[Stored records]
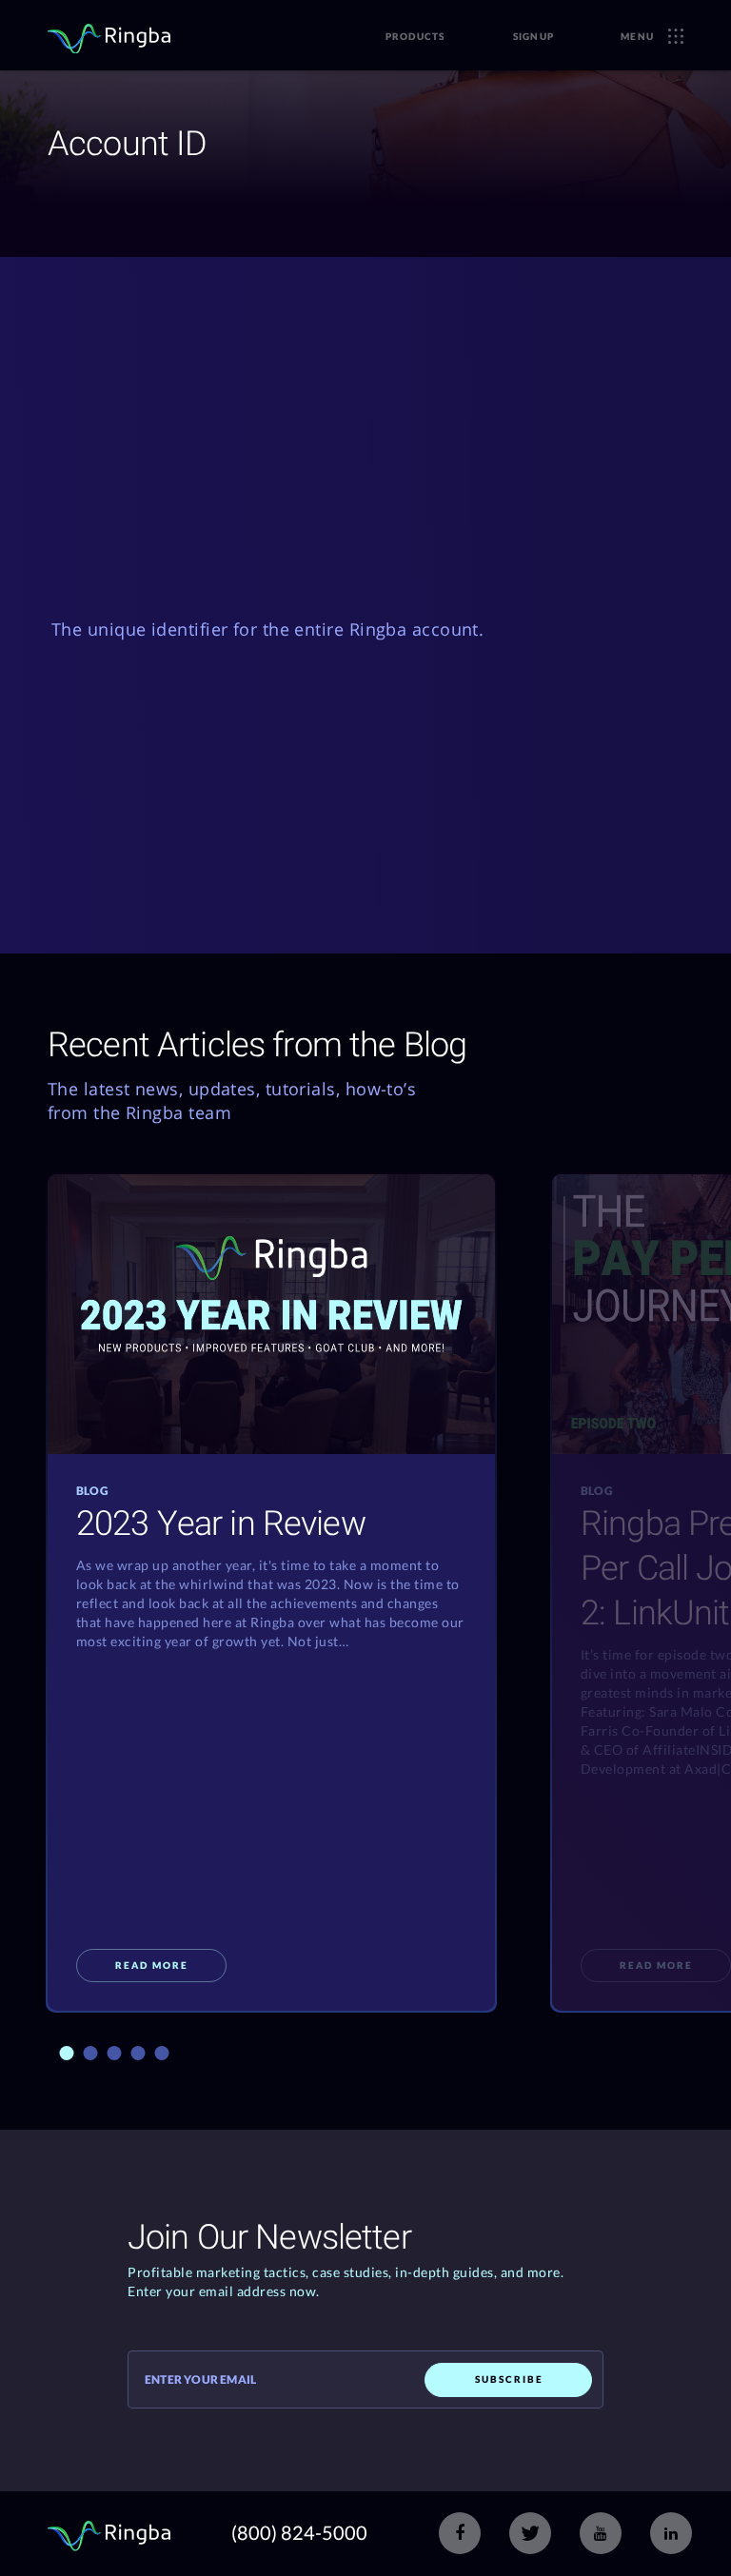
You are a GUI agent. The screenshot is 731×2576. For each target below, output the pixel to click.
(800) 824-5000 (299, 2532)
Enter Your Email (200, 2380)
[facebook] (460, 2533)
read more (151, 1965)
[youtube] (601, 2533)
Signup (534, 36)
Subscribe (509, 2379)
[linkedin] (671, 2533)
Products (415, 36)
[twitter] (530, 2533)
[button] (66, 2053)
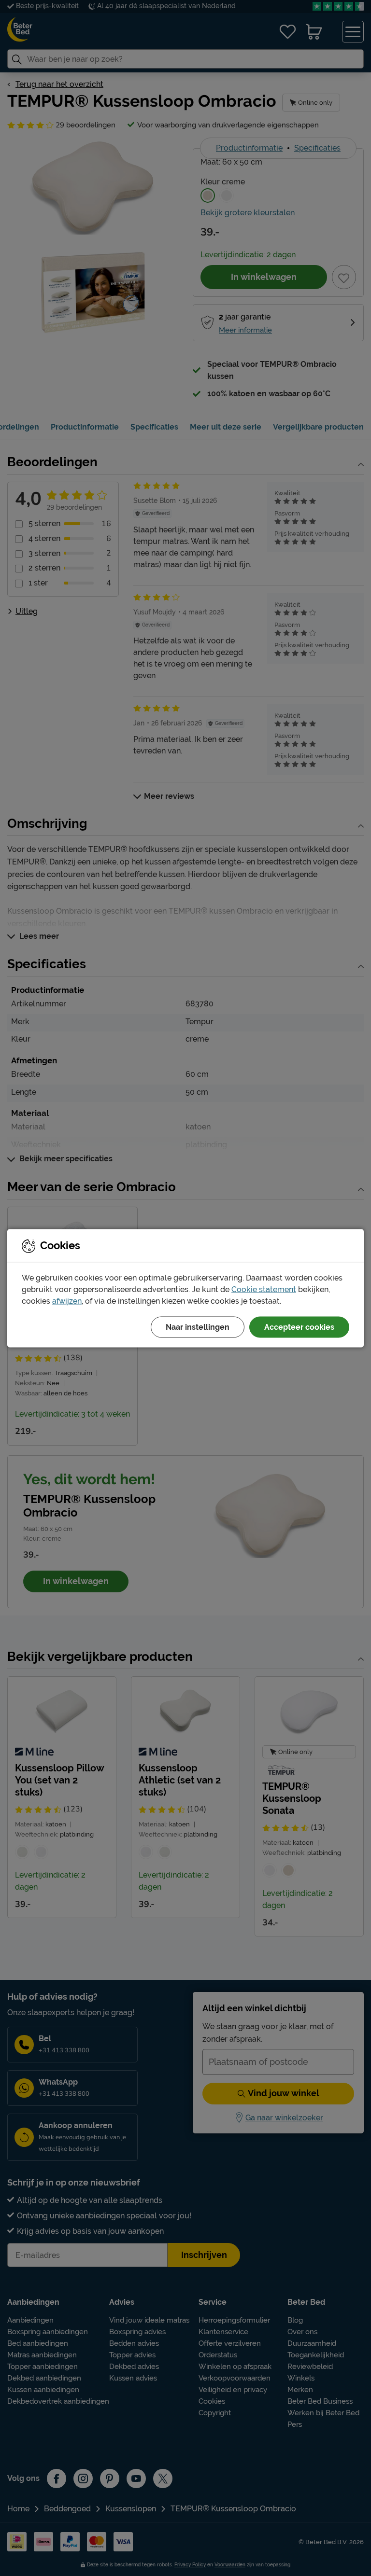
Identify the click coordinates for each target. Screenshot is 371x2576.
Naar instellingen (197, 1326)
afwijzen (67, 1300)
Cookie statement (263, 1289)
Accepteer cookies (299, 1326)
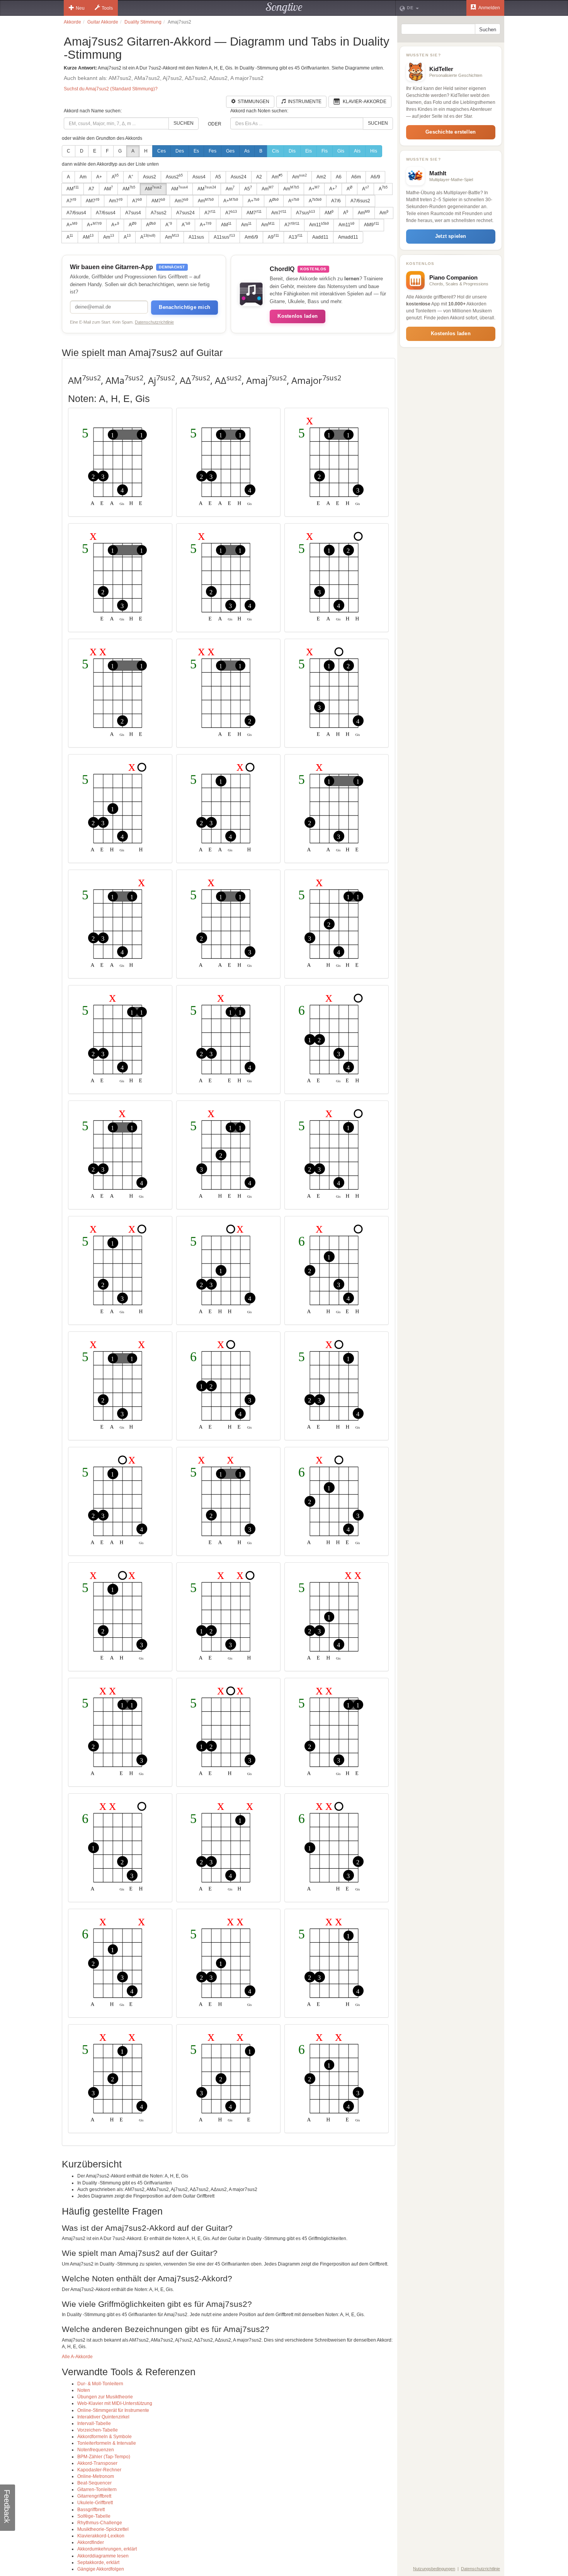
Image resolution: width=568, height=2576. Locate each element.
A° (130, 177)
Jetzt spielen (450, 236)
==
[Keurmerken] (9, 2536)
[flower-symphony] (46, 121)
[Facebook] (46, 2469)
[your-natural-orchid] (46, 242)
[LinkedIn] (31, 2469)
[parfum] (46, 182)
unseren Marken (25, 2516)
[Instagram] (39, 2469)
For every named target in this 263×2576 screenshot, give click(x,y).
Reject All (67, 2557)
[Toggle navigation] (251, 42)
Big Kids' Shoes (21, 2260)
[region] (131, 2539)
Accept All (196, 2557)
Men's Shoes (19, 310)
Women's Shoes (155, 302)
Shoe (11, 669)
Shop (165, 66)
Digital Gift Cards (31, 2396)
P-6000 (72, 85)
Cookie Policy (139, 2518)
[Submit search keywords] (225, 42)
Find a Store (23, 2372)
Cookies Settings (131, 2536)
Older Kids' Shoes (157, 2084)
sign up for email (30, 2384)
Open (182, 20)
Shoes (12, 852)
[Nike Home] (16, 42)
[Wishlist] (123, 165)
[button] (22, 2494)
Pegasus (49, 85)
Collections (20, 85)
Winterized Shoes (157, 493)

## [What is required]
Starting at the line containing "You are a GUI" and stopping at the line containing "Jetzt spielen (450, 236)", output every line above exactly, both ends included, with pictures omitted.

## [Exercise solution]
You are a GUI agent. The screenshot is 731×2576. For each target below, output the pixel to click.
(800) 824-5000 (299, 2532)
Enter Your Email (200, 2380)
[facebook] (460, 2533)
read more (151, 1965)
[youtube] (601, 2533)
Signup (534, 36)
Subscribe (509, 2379)
[linkedin] (671, 2533)
Products (415, 36)
[twitter] (530, 2533)
[button] (66, 2053)
Identify the click coordinates for each target. Screenshot is 371x2576.
Naar instellingen (197, 1326)
afwijzen (67, 1300)
Cookie statement (263, 1289)
Accepteer cookies (299, 1326)
Image resolution: width=568, height=2576. Locate each element.
A° (130, 177)
Jetzt spielen (450, 236)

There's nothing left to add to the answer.